Why? Banks have been trusted?
Important that banks maintain this apparent preference, especially among conservative investors who value trust highly.
An exposure of similar Australian practices by NZ-based banks could hurt this.

The Aussies win again, aye.

Smelly indeed Mr Chaston. Do we think then the banks are not driven to maximise the return of their Kiwisaver members ? Are the banks just laughing at them as they exploit them for cheap funds?
Time for the FMA or even a commission into that specific issue.

I think this shows that people are not always rational actors and most people do not understand compound interest. Without knowing the details it seems very likely that at least some people are in the wrong risk profile and tending to the conservative. This of course means cheap funding for the banks but means some people's retirements will not be as comfortable as they had anticipated.

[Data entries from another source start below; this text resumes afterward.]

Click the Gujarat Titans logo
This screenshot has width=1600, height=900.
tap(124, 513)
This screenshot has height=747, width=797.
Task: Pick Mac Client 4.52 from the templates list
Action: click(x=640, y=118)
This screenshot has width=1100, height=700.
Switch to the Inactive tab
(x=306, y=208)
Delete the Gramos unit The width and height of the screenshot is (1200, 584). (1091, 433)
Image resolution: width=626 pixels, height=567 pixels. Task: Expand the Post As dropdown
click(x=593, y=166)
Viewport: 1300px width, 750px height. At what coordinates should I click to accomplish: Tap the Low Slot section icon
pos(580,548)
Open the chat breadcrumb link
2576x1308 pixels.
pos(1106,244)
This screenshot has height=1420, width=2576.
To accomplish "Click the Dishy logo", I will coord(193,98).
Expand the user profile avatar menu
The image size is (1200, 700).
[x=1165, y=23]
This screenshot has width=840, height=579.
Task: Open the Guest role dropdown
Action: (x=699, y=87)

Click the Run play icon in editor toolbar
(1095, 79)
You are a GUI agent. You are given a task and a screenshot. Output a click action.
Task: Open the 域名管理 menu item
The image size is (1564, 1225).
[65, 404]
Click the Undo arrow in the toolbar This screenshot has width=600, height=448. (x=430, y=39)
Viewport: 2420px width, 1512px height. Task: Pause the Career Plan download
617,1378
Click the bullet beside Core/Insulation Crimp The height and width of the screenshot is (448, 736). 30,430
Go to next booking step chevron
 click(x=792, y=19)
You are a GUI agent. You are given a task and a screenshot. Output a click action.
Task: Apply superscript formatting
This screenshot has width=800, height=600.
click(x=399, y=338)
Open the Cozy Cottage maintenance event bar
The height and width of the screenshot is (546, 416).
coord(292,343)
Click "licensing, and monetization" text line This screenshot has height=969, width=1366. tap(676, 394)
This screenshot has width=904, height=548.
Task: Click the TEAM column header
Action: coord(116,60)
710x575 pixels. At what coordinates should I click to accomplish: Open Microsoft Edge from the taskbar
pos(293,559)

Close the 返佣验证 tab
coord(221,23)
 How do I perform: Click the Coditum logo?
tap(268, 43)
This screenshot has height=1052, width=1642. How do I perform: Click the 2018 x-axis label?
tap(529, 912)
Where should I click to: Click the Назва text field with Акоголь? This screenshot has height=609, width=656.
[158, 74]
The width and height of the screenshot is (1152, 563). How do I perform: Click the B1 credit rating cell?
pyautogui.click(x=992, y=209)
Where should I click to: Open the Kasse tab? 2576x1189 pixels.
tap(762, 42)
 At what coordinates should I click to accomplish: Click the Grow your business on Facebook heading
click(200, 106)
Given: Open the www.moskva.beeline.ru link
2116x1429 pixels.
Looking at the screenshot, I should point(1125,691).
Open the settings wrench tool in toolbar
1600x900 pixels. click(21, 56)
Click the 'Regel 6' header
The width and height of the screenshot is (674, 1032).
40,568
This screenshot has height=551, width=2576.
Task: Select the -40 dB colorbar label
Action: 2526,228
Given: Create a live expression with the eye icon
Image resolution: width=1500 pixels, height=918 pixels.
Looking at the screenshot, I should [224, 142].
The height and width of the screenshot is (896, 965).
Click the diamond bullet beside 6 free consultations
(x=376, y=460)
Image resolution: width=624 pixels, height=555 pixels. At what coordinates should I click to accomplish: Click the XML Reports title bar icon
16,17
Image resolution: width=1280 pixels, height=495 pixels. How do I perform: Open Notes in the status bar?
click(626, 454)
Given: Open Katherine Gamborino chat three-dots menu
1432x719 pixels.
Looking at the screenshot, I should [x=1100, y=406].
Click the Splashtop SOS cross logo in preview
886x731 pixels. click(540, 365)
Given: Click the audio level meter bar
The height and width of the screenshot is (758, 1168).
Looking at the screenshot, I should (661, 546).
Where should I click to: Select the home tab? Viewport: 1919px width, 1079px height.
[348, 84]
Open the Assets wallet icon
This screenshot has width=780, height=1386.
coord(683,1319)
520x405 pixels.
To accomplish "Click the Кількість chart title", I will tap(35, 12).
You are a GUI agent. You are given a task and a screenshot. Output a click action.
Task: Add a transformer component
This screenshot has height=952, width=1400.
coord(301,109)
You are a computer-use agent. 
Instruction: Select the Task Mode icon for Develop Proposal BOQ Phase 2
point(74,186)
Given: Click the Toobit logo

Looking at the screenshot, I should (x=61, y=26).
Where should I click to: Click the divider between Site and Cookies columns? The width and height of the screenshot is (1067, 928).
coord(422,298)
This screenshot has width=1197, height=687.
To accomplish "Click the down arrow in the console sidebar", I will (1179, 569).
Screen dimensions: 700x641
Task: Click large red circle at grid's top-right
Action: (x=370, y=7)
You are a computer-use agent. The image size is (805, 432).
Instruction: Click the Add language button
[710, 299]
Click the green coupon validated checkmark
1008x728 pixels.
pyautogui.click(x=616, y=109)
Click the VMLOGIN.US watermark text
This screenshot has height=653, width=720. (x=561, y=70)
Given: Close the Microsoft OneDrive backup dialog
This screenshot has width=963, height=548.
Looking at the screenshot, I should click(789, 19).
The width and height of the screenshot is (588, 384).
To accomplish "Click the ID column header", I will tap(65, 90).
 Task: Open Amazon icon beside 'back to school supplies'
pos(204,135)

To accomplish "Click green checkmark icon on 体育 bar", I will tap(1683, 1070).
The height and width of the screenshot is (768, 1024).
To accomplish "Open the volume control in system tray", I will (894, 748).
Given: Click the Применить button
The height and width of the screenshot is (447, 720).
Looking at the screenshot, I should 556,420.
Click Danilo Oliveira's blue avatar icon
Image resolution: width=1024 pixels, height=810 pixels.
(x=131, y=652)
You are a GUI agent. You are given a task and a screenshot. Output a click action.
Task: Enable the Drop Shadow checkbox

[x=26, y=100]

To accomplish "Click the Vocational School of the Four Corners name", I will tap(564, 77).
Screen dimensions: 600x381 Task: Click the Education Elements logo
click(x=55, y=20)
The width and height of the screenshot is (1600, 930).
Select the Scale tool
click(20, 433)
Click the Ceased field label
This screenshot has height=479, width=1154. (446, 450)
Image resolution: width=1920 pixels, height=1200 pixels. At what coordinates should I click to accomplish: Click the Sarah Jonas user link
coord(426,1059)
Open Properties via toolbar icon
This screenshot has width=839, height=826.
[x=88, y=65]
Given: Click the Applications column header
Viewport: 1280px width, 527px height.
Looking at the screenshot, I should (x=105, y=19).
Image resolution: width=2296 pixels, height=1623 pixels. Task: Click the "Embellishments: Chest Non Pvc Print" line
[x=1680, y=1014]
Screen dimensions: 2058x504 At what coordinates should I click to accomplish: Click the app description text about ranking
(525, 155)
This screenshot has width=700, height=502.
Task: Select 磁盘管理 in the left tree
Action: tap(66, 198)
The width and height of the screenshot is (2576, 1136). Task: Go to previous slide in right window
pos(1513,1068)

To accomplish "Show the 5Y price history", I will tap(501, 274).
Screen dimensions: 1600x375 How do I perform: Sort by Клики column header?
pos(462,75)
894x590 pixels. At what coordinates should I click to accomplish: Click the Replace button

One of the key points under the Financial Markets Conduct Act is "suitability" of a financial product. I wonder if the advice for many people fits the definition of suitability. How could anyone young person be in a conservative fund? A small tweak to the system would be that there are different risk profiles for the default providers and a person is placed into one of those categories based on age.

Why we don't have self managed KiwiSaver funds? The Australians do (SMSFs). That would surely keep a lid on fees, and perhaps be even better than Peters' idea of a government run scheme. An SMSF is no more complicated than running a family trust by the looks of it. I see Martin North has just published a video on why superannuation scheme fees are such a big deal. I know you guys at Interest.co.nz agree that fees are a big deal because you've written several articles about it.

Here's Martin North on the topic.


The fact that the banks's customers appear to be more conservative than the Others holding could be due to the following:
- Many bank customers are Default. Before the 5 to 9 a few years ago I think the only non-bank provider was Mercer? Now Mercer, Grosvenor (Booster) and Fisher? Fisher possibly there before...point stands.
- If you are changing to a non-bank provider it seems likely that you upping your growth allocation, or at least holding it constant. Hurting the banks' growth ratio and improving the other.

The point about conservative banker talk - unsure if this is just an availability bias thing. I don't know a single person that signed up to a bank scheme and ended up in bonds/cash only - though none of them are approaching retirement. Banks make more in both first order (initial fees & margins higher) and second order fees (assets expected to grow larger over time) when you are in 'growthier' options, so their incentive should push them that way.